Ouch. I have the original "Version 1" of that board (note that yours clearly states Version 2 / V2), I bought it almost (but not quite) 2 years ago by my estimate. I'll have to check to be sure how long, but definitely over a year now. I only wanted the lower end GD65, but none was in stock, and it was for my existing Thuban, not BD or PD.
It has been a source endless frustration.
1.) the BIOS is crazy. There are lots of settings available for the OC section, as expected, but none of them ever indicate what the default or auto values are. For example, I'd want to play around with the CPU PLL voltage to see how it affects stability, but if I decide to remove it from Auto, I see a choice of voltages but I don't know where to start (which ones are the "Safe" voltages) because there is no indication at all of what Auto is set to or what are the supposed 'safe' values.
2. I recently had an 8350 available, and since it was very cheap and a direct, painless CPU swap for the 1090T rig, I took it. Even at stock, it is more than a match for my 1090T at 3.9 (but I only really run that 1090T at 3.7 for 24/7 use), so the cheap upgrade CPU swap is well worth it. But the mobo, again, proved to be a source of frustration (it's been sporting the latest BIOS for quite a long time now). Still the same problems with defaults not being shown, but there's also a new problem of the vcore being limited to a max of 1.449V (!) As a result, I could only reliably get to 4.3GHz on all cores. Note that on my 1090T, the vcore limit was much higher than 1.449V, in fact my OC logs show I once tried using 1.462V on my 1090T while experimenting with OC limits. I can only conclude they deliberately capped the vcore for the 8350.

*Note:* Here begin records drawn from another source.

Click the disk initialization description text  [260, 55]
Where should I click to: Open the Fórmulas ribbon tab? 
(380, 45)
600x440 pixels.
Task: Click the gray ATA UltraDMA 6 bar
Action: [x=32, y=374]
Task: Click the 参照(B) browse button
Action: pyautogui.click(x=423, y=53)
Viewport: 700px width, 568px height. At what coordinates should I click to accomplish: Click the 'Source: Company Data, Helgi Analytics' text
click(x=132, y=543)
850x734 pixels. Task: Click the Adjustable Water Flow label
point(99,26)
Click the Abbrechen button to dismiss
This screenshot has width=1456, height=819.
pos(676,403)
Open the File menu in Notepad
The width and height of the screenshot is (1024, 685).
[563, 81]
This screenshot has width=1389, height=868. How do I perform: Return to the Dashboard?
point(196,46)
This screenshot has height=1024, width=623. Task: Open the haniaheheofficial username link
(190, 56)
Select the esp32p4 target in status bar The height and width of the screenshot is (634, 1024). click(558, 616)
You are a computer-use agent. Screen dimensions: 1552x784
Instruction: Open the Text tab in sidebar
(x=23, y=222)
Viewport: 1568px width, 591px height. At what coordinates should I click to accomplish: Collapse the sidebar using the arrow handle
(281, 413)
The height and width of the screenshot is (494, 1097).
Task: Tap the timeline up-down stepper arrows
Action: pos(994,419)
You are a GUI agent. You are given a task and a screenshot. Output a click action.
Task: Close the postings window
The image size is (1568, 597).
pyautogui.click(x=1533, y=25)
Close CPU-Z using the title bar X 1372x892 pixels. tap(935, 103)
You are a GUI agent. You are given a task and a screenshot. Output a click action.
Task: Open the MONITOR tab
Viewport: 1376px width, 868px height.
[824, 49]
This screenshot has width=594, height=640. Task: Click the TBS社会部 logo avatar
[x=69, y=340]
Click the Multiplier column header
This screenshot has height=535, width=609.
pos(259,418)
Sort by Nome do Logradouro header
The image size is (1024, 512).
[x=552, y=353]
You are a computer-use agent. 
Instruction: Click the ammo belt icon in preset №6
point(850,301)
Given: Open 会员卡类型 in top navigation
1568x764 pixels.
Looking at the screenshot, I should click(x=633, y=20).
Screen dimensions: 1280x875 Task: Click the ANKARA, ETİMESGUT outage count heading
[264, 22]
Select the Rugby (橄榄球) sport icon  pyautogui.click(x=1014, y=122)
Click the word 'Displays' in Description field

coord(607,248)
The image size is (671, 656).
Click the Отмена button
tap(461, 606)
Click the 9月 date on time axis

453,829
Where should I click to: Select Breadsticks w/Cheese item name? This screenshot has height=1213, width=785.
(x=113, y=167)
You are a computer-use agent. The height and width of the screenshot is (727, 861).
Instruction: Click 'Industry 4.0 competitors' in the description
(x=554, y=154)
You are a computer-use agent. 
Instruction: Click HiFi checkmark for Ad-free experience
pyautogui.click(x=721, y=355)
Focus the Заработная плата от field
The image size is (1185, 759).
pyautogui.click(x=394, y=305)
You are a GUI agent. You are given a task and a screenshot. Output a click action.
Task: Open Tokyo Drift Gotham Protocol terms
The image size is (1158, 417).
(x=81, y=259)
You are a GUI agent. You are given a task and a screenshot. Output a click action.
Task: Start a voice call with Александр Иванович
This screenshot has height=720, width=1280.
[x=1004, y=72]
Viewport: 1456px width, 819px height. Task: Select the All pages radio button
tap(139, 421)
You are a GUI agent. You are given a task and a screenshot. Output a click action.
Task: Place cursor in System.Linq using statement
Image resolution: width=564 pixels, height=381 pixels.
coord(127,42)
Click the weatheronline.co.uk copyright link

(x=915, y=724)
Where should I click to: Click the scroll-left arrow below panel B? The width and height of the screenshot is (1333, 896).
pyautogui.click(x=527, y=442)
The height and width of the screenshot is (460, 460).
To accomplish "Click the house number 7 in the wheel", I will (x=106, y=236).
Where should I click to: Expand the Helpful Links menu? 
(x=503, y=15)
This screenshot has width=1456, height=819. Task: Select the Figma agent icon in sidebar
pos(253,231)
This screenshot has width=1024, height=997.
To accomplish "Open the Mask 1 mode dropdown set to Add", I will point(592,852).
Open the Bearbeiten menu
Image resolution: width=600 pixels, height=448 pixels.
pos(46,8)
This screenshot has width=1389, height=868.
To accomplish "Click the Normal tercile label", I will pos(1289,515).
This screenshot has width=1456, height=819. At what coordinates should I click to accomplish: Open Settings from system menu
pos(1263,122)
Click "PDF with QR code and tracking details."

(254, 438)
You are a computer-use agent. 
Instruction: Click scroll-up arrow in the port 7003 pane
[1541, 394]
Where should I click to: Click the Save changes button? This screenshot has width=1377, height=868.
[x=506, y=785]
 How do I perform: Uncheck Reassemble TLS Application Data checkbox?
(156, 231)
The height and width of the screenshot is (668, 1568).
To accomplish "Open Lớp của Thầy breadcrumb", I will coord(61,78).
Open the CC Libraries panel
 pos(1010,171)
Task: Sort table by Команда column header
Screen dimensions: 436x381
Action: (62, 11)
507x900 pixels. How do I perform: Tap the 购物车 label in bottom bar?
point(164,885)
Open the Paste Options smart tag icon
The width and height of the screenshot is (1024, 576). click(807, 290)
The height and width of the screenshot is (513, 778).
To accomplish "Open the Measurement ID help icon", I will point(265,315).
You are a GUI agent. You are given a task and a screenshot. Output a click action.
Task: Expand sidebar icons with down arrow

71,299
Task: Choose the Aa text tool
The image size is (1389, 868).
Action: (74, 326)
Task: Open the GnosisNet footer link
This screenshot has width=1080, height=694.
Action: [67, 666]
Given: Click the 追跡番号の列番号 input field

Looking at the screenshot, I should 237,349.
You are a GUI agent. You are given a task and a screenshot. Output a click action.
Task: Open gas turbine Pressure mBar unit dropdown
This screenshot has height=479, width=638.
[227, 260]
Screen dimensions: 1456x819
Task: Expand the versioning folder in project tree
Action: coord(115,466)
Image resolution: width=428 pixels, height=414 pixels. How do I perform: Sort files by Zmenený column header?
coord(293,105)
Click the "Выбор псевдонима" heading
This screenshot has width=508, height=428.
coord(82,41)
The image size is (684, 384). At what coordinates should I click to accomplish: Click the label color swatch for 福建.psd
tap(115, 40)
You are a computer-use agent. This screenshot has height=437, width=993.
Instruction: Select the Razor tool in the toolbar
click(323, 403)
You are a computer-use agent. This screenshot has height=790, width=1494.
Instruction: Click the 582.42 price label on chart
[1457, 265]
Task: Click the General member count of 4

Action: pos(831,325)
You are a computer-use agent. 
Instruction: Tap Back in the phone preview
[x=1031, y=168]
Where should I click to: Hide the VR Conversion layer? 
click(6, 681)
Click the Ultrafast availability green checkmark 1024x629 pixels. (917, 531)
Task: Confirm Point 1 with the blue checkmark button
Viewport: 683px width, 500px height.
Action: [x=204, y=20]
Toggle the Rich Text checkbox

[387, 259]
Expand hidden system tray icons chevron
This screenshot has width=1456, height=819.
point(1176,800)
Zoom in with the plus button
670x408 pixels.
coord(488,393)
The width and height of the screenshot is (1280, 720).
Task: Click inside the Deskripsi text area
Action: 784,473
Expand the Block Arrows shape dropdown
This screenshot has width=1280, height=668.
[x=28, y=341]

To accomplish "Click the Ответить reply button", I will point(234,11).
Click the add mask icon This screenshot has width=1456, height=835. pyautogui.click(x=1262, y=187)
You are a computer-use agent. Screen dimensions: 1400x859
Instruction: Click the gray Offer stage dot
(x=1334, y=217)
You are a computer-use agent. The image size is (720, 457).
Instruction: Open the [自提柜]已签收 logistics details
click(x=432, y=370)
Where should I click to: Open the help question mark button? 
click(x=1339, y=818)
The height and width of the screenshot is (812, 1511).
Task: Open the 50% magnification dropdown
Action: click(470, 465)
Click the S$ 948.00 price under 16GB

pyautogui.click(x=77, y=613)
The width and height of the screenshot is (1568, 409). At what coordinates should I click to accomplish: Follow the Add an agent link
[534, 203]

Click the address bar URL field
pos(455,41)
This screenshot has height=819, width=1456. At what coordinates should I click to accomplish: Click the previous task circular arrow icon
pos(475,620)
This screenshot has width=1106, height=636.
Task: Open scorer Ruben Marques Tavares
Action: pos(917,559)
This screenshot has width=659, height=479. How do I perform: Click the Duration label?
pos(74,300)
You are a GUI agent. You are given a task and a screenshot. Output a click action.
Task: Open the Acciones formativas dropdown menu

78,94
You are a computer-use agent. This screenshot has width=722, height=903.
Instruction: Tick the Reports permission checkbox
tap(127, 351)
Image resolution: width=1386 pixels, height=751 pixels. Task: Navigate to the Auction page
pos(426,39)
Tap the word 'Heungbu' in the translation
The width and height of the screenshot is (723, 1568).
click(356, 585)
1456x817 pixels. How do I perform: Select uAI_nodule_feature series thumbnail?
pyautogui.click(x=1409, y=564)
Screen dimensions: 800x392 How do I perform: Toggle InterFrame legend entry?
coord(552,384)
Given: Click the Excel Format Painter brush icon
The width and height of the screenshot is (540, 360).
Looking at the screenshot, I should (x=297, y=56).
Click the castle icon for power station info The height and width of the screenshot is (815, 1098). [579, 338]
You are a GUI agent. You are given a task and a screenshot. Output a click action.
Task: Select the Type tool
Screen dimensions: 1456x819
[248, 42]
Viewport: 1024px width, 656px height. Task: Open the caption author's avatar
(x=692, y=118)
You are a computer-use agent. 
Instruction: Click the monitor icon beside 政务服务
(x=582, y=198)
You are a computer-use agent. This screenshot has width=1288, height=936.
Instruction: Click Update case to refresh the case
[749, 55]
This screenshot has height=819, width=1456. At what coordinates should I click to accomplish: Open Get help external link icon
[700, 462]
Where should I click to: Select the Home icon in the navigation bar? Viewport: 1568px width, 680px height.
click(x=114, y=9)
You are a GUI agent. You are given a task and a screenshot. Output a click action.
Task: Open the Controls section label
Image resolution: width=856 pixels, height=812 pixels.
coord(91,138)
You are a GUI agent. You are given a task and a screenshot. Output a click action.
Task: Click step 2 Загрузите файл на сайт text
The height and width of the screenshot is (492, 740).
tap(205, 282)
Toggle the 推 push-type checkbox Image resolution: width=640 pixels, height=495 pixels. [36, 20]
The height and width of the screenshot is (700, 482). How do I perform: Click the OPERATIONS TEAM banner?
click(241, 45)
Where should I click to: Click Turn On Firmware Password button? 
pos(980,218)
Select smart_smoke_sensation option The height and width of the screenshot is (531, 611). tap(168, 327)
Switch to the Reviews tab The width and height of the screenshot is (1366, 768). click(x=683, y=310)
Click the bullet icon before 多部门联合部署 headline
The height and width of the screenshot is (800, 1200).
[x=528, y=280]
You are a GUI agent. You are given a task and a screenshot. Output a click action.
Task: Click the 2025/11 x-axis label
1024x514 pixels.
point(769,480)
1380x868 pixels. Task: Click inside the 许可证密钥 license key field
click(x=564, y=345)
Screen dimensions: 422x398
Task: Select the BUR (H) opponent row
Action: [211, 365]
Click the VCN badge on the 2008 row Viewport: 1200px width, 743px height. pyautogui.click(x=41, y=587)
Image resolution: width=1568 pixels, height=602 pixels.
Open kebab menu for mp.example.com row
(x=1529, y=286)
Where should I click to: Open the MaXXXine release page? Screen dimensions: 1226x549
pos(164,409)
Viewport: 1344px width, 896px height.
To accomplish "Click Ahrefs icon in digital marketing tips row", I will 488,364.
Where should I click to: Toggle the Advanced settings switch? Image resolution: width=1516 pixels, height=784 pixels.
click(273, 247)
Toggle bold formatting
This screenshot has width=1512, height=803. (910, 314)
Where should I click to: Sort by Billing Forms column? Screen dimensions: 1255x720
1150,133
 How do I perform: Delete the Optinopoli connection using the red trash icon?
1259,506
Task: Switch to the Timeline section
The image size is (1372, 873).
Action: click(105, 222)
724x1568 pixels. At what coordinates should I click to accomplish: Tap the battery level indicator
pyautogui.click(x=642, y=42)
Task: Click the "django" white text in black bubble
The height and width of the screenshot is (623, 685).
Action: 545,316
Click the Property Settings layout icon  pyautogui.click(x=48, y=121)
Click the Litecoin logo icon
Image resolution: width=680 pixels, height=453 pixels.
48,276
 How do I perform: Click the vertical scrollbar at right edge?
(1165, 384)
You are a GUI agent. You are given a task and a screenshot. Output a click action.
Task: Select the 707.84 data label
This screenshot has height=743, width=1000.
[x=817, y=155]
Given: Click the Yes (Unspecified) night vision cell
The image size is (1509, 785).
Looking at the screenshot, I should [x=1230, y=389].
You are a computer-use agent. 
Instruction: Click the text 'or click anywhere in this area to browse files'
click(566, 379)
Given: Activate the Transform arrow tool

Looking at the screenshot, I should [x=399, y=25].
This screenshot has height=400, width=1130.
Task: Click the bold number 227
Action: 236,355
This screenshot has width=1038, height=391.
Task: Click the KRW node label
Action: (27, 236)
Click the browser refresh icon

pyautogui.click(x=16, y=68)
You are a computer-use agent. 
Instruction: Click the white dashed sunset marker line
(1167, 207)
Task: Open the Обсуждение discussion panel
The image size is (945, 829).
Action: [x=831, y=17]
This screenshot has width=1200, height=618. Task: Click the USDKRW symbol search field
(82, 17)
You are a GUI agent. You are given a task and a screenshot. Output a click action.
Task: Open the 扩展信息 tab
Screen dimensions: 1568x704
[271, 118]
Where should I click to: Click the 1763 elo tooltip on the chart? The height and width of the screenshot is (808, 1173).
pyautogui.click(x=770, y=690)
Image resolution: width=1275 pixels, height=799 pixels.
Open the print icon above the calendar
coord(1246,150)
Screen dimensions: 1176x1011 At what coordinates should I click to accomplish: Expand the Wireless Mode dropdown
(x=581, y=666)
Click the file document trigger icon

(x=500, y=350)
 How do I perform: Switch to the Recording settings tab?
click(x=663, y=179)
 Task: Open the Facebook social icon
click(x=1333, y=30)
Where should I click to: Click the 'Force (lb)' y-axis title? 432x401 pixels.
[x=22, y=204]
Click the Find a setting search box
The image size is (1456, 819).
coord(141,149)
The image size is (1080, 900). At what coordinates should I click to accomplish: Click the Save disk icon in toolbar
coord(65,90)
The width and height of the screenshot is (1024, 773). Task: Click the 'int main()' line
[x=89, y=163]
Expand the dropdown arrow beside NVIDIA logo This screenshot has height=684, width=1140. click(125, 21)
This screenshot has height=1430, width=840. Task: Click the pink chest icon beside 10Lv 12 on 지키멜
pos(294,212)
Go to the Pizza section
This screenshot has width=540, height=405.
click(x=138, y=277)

3.) The board has no LLC option that I can find, anywhere. And I need it because the board works differently depending on whether it is running my 1090T or my 8350. On the 1090T, whatever vcore I set is some sort of baseline, but the vcore shoots up at load. For example, I'd set it to 1.399V, and it would idle at slightly lower (say, 1.38V), but at load it can get as high as 1.48V, for example in Prime95 or IBT. But on the 8350, the behavior is the reverse. If I set it to 1.290V, that would be it's idle vcore, then on single thread loads it would drop down to 1.280V, then in full load (Prime95 / IBT) it would stabilize at a much lower 1.264V. At the max allowable vcore of 1.449, my max vcore at load only gets as much as 1.384V, and it is nowhere near enough to make 4.4GHz stable.
4.) Throttling. The board automatically throttles the 8350, unless you turn on an option in the BIOS called "HPC mode". I would have failed to notice this if I had not run a bench suite I made composed of my normal duties. From stock settings, for example, I could just crank vcore to max (since 1.449 is very low on the "adventurous scale"), set base clock to 4.2, and Turbo to 4.6. It would pass P95 all day, but it won't actually bench much higher than at stock. Then I noticed that during P95, CPUz would be showing fluctuating clocks (instead of a nominal 4.2, it would fluctuate from 3.4 to 4.2 briefly every now and then). In fact, before I saw this, I thought it was stable at 4.4. Turning off CnQ (or enabling HPC mode, or both) removes this throttling / fluctuation, but also exposes the "supposedly stable" to not stable at all. It's annoying. And this throttling is present even at stock - at pure stock settings, I've seen the brief fluctuations from 3.4-4GHz every now and then while under prime95 large fft.
In short, although this board has served me well for what I believe is almost 2 years now, and has performed adequately for the 1090T it used to run until 2 weeks ago despite its obvious flaws, it has even more flaws and drawbacks running Piledriver.
I sincerely hope the V2 revision has improved on all of this.
UPDATE: According to my financial records, I bought this mobo Oct 1, 2011, Saturday. It is indeed 2 months and change short of 2 years old. I do hope this V1 is no way indicative of how your incoming V2 model will perform.